**Directions for this task:** Return every record exactly as it appears. Leave nothing out.

─── Dataset records

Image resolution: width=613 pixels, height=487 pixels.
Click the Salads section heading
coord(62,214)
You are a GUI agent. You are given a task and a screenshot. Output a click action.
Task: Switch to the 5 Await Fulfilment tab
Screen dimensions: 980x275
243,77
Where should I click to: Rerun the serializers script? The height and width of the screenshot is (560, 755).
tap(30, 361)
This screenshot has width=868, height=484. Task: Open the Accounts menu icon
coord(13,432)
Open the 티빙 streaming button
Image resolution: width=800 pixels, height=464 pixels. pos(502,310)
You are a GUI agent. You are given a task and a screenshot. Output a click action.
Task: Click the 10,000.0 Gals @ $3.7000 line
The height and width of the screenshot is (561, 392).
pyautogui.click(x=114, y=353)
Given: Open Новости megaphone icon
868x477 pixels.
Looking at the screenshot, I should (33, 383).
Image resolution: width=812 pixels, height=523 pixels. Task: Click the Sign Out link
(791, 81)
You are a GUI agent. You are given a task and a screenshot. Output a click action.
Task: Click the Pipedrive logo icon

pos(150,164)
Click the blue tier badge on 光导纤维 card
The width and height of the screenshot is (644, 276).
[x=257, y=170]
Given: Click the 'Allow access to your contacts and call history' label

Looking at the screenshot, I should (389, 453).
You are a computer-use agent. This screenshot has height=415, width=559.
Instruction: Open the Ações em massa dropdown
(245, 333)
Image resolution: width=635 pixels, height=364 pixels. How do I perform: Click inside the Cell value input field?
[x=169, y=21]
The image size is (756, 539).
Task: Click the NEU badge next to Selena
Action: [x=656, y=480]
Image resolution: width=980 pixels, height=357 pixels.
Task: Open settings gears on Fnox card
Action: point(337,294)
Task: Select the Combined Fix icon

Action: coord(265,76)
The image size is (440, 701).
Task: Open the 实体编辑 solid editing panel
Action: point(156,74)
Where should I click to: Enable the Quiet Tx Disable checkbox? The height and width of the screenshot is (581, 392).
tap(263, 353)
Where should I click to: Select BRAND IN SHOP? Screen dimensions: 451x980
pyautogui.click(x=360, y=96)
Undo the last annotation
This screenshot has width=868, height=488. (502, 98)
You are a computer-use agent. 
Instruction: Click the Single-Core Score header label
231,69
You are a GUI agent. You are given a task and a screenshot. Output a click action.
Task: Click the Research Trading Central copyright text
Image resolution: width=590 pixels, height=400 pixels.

──────

**The answer:**
Image resolution: width=613 pixels, height=487 pixels.
Click the Salads section heading
coord(62,214)
You are a GUI agent. You are given a task and a screenshot. Output a click action.
Task: Switch to the 5 Await Fulfilment tab
Screen dimensions: 980x275
243,77
Where should I click to: Rerun the serializers script? The height and width of the screenshot is (560, 755).
tap(30, 361)
This screenshot has width=868, height=484. Task: Open the Accounts menu icon
coord(13,432)
Open the 티빙 streaming button
Image resolution: width=800 pixels, height=464 pixels. pos(502,310)
You are a GUI agent. You are given a task and a screenshot. Output a click action.
Task: Click the 10,000.0 Gals @ $3.7000 line
The height and width of the screenshot is (561, 392).
pyautogui.click(x=114, y=353)
Given: Open Новости megaphone icon
868x477 pixels.
Looking at the screenshot, I should (33, 383).
Image resolution: width=812 pixels, height=523 pixels. Task: Click the Sign Out link
(791, 81)
You are a GUI agent. You are given a task and a screenshot. Output a click action.
Task: Click the Pipedrive logo icon

pos(150,164)
Click the blue tier badge on 光导纤维 card
The width and height of the screenshot is (644, 276).
[x=257, y=170]
Given: Click the 'Allow access to your contacts and call history' label

Looking at the screenshot, I should (389, 453).
You are a computer-use agent. This screenshot has height=415, width=559.
Instruction: Open the Ações em massa dropdown
(245, 333)
Image resolution: width=635 pixels, height=364 pixels. How do I perform: Click inside the Cell value input field?
[x=169, y=21]
The image size is (756, 539).
Task: Click the NEU badge next to Selena
Action: [x=656, y=480]
Image resolution: width=980 pixels, height=357 pixels.
Task: Open settings gears on Fnox card
Action: point(337,294)
Task: Select the Combined Fix icon

Action: coord(265,76)
The image size is (440, 701).
Task: Open the 实体编辑 solid editing panel
Action: point(156,74)
Where should I click to: Enable the Quiet Tx Disable checkbox? The height and width of the screenshot is (581, 392).
tap(263, 353)
Where should I click to: Select BRAND IN SHOP? Screen dimensions: 451x980
pyautogui.click(x=360, y=96)
Undo the last annotation
This screenshot has width=868, height=488. (502, 98)
You are a computer-use agent. 
Instruction: Click the Single-Core Score header label
231,69
You are a GUI agent. You are given a task and a screenshot. Output a click action.
Task: Click the Research Trading Central copyright text
Image resolution: width=590 pixels, height=400 pixels.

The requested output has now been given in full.